The Dimensions of Tektaş Burnu: The Benefits of Computer Generated Modeling in Archaeology
Author(s): Carla Pereira
Tektaş Burnu is a Classical Greek shipwreck from the 5th century BCE which sank off the coast of Tektaş Burnu, Turkey. Excavated between 1999 and 2001, this ship was found to carry a cargo of, pine tar, pottery, kitchen tools and wine in over 200 potentially Erythraen amphorae. The ship itself was consumed by shipworms so the size was determined by the location of the cargo, a pair of marble opthalmoi and lead-filled anchor stocks. This project has taken the findings from this excavation – the remaining amphorae, anchor stocks and the ship’s metal fastenings – and used them to render a potential model of the ship, and digitally recreate the entire catalog of amphorae and anchor stocks using Rhinoceros 5.0 digital modeling software. Once scaled and combined into a single file, the project aims to "load" the render of Tektaş Burnu to determine whether the estimates of size are accurate, and if there would have been space for a now lost organic cargo.
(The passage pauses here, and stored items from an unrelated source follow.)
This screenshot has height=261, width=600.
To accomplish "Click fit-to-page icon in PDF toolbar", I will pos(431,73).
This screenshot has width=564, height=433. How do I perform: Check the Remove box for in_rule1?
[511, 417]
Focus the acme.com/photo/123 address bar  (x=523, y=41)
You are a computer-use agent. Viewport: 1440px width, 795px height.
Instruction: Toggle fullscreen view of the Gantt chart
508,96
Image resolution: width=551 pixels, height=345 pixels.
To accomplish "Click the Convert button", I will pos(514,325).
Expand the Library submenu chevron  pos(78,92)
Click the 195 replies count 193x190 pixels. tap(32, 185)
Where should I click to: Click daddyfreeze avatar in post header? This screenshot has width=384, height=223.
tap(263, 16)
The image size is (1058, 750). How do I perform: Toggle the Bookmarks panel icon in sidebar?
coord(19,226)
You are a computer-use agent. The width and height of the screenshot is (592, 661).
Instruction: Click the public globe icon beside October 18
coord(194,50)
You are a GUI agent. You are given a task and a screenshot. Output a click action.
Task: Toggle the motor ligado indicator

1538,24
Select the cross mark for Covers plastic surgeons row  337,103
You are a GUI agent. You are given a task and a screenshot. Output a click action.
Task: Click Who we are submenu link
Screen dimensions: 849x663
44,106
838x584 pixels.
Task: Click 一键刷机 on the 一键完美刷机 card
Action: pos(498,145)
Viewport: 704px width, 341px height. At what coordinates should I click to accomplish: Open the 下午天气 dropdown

With the assistance of the Rhinoceros add-in Orca 3D, the project further hopes to determine the seaworthiness of such a ship, and what its marine capabilities and hydrostatic qualities might be.
Cite this Record
The Dimensions of Tektaş Burnu: The Benefits of Computer Generated Modeling in Archaeology. Carla Pereira. Presented at The 81st Annual Meeting of the Society for American Archaeology, Vancouver, British Columbia. 2017 ( tDAR id: 430694)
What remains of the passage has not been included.